旅に出たくらいで、人生は変わらない|映画感想文
私が大好きなケイト・ブランシェットの出演作、『バーナデット ママは行方不明』をオンライン試写で観る機会をいただいたので、一足先に感想を。
あらすじ
人生がうまくいかないバーナデット
バーナデットは創造者でもあり、破壊者でもある。
若い頃に天才建築家として名を馳せ、かつてクリエイティブに人生を捧げてきたが、今ではご近所のママ友から疎まれる厄介者だ。
度重なる隣人とのトラブルはだんだんエスカレートし、最後はどうにも押しつぶされそうになるバーナデット。追い詰められ、逃げるあてもなく、小さなトイレの窓から抜け出して向かった先は、南極だ。
暗がりの中に蔓を伸ばす植物
バーナデットの家は、美しくかつ廃れている。
建築家だった彼女の過去と、挫折を象徴するかのようだ。
映画の冒頭で、家の中に侵入し、カーペットの下に伸びた植物の蔓のために、バーナデットがカーペットに穴を開け、蔓の先っちょを覗かせてやるシーンがある。
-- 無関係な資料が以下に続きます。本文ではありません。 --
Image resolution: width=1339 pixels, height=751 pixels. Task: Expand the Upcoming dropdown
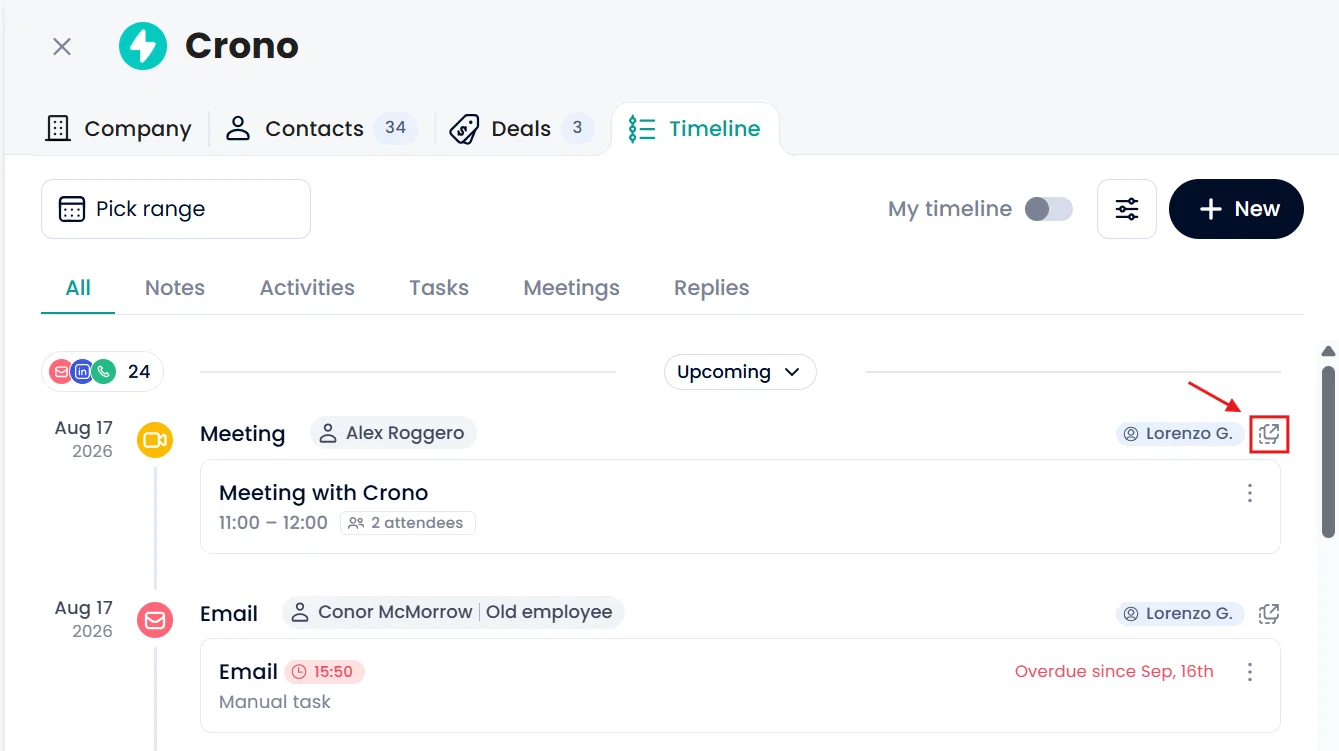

彼女は、自分の家を覆い尽くす勢いで伸びていく蔓の成長を、助けてあげている。
太陽を求めて伸ばしている蔓のはずなのに、カーペットの下に潜り込んでしまい、どんなに伸びても光は差さない。
それは抑圧された想いを抱え、虚無の日々を過ごすバーナデット自身と重なる。
旅に出たくらいで、人生は変わらない
人は現状を打開したい時に、旅に出る。新しい土地、見たことない景色、誰も知らない街に行き、全く新しい刺激を求める。
でも、本当に旅で人生が変わるのだろうか。
旅は本当に小さな、見逃してしまうほどの小さなきっかけに過ぎないのだと思う。
バーナデットはもともとクリエイティブな人だった。創造に対する情熱の炎を内に秘め、その火で自分自身が火傷をしていただけだ。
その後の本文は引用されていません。